I'm quite glad some alternatives are popping up. Using LaTeX feels like piece of 80s tech to be honest. It is obviously fine and super powerful, but, like vim-style fine. There got to be more contemporary alternatives that status quo.

Not everyone is into nostalgia. I don't try to take away LaTeX or vim from anyone, it just not for everyone.

These are some notes I wrote when I started out with typst when comparing with LaTeX:

1. It doesn't generate 5 bloody files when compiling.

2. Compiling is instant.

3. Diagnostics are way easier to understand (sort of like Rust compiler suggestion style).

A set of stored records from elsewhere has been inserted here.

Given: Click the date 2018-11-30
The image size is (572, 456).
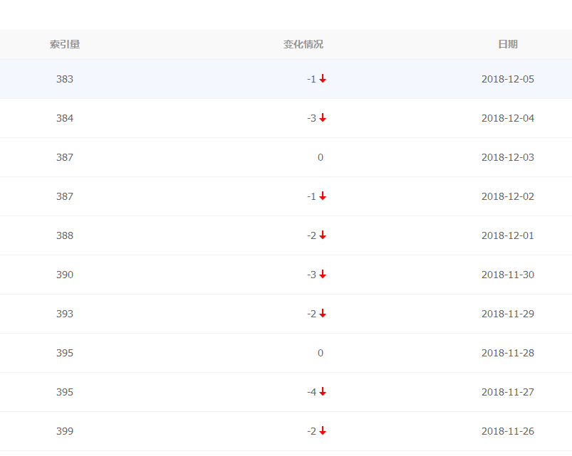Looking at the screenshot, I should tap(508, 275).

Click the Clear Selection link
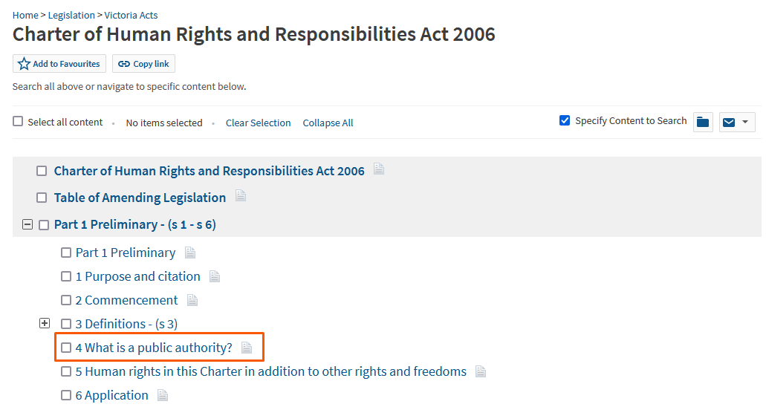258,123
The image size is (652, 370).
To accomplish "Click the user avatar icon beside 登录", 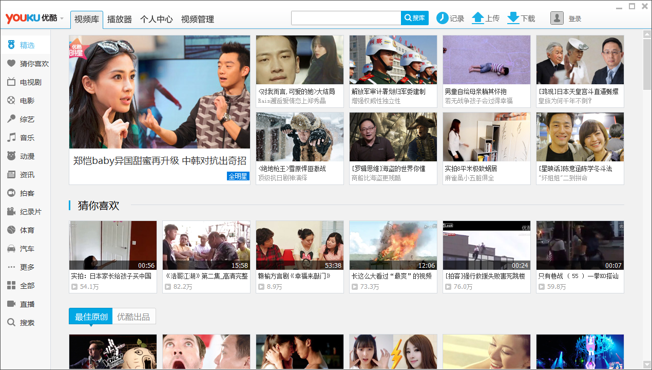I will pos(557,18).
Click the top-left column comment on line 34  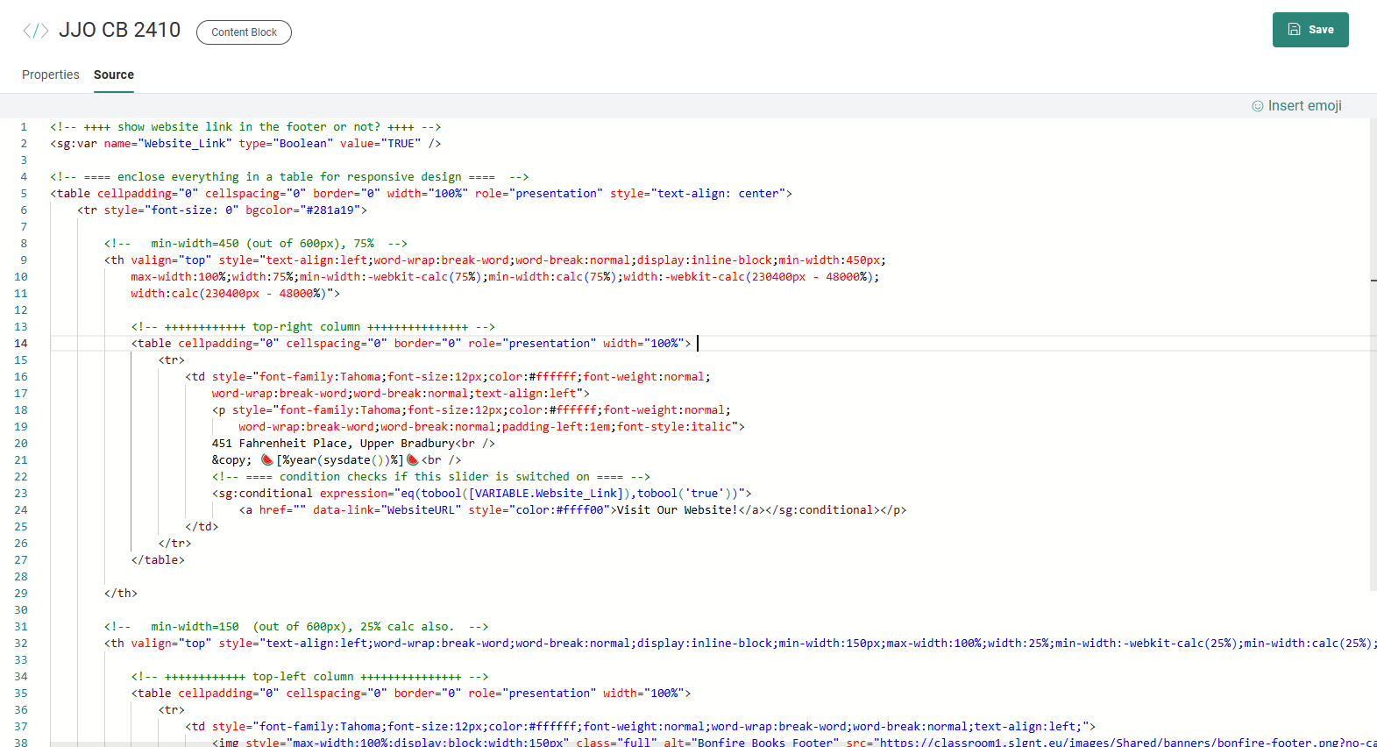click(309, 677)
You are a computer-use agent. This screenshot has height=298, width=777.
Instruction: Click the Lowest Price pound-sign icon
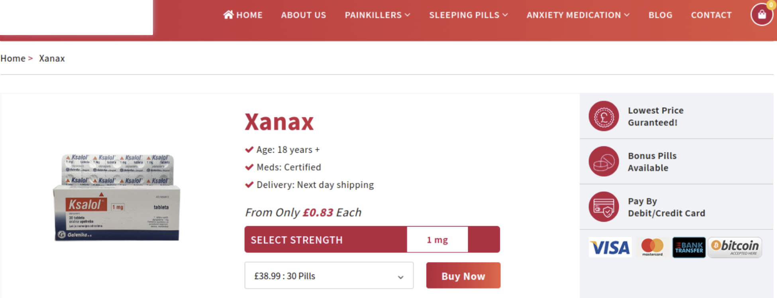coord(604,116)
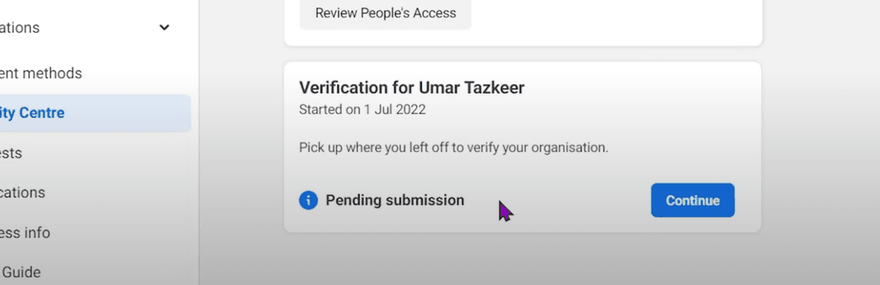Click the sidebar label next to the chevron
Viewport: 880px width, 285px height.
20,28
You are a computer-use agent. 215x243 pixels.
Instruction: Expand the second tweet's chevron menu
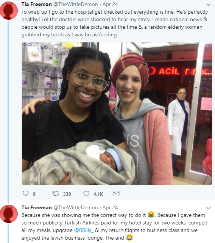coord(209,208)
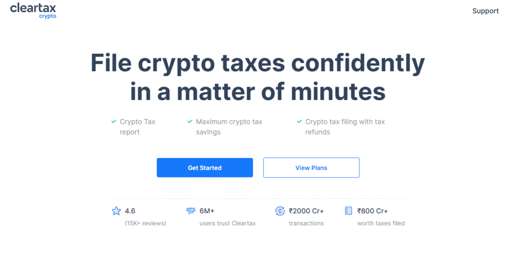Click the Maximum crypto tax savings text
Viewport: 509px width, 267px height.
[229, 127]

4. List items can be either - item1 - item2, etc. or [item1], [item2]. The latter is way better because you can use anchoring to match on the braces (like "%" in vim), which means navigating long item entries is much easier.

5. In latex you have the \document{...} where you can't specify macros so they need to be at the top, in Typst you can specify the macros close to where you need them.

6. It's easier to version control and diff, especially if you use semantic line breaks.

7. Changing page layout, margins, spacing between things, etc., footers with page counters, etc. just seems way easier to do.

> 5. In latex you have the \document{...} where you can't specify macros so they need to be at the top, in Typst you can specify the macros close to where you need them.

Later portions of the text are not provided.